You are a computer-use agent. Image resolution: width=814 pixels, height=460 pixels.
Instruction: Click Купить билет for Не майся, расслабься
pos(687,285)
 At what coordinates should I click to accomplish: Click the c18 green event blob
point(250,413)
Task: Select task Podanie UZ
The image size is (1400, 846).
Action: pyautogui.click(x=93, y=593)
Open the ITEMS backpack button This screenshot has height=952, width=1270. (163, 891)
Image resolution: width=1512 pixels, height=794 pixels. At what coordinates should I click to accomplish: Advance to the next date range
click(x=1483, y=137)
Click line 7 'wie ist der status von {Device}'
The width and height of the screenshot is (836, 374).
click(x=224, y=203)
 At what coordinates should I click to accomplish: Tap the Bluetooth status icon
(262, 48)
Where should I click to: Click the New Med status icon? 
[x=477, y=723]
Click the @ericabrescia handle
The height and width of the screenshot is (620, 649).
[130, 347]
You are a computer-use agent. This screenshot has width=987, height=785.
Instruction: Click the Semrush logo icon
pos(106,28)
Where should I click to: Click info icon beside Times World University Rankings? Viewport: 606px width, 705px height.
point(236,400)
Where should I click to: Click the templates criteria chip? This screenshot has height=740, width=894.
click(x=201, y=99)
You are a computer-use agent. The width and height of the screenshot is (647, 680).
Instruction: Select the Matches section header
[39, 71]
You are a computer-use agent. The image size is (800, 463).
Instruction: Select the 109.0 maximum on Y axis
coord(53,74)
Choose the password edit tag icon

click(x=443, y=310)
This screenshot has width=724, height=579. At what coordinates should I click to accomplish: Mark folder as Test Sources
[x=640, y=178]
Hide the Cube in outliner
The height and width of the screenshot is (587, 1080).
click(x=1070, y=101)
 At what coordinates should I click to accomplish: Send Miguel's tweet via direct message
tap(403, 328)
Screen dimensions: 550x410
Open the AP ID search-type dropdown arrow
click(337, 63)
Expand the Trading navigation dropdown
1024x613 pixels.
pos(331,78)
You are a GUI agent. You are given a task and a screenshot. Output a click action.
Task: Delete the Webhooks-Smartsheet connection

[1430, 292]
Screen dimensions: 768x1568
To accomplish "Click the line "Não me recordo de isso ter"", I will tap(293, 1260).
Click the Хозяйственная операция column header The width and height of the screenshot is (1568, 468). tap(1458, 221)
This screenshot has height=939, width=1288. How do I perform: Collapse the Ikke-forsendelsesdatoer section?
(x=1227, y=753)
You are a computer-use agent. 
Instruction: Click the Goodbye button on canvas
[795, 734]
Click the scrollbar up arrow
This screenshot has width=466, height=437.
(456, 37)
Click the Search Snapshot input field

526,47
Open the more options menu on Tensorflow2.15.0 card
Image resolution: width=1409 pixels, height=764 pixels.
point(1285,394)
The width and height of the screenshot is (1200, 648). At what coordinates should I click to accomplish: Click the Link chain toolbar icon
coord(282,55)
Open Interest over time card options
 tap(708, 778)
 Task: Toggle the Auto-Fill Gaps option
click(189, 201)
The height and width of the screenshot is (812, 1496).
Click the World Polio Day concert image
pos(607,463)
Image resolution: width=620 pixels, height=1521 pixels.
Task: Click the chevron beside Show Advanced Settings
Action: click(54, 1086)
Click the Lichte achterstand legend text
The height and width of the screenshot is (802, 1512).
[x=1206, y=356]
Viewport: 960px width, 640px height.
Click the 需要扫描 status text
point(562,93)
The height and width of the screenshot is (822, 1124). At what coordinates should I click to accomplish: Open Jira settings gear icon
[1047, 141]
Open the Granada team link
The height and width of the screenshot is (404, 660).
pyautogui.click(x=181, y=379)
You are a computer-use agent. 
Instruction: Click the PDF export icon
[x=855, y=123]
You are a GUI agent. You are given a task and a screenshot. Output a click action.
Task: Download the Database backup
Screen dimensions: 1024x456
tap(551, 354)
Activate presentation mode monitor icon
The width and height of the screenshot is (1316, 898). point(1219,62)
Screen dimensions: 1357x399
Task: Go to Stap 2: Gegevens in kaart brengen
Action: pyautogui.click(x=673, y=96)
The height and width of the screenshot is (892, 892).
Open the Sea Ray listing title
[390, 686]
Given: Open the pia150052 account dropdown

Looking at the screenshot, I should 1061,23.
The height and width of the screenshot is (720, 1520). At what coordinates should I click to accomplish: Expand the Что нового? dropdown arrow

————

#### What you will do:
Look through the entries above and quote exactly the lines from the line with "Viewport: 960px width, 640px height." to the line with "Task: Download the Database backup", counting both of those lines.

#### Exercise solution:
Viewport: 960px width, 640px height.
Click the 需要扫描 status text
point(562,93)
The height and width of the screenshot is (822, 1124). At what coordinates should I click to accomplish: Open Jira settings gear icon
[1047, 141]
Open the Granada team link
The height and width of the screenshot is (404, 660).
pyautogui.click(x=181, y=379)
You are a computer-use agent. 
Instruction: Click the PDF export icon
[x=855, y=123]
You are a GUI agent. You are given a task and a screenshot. Output a click action.
Task: Download the Database backup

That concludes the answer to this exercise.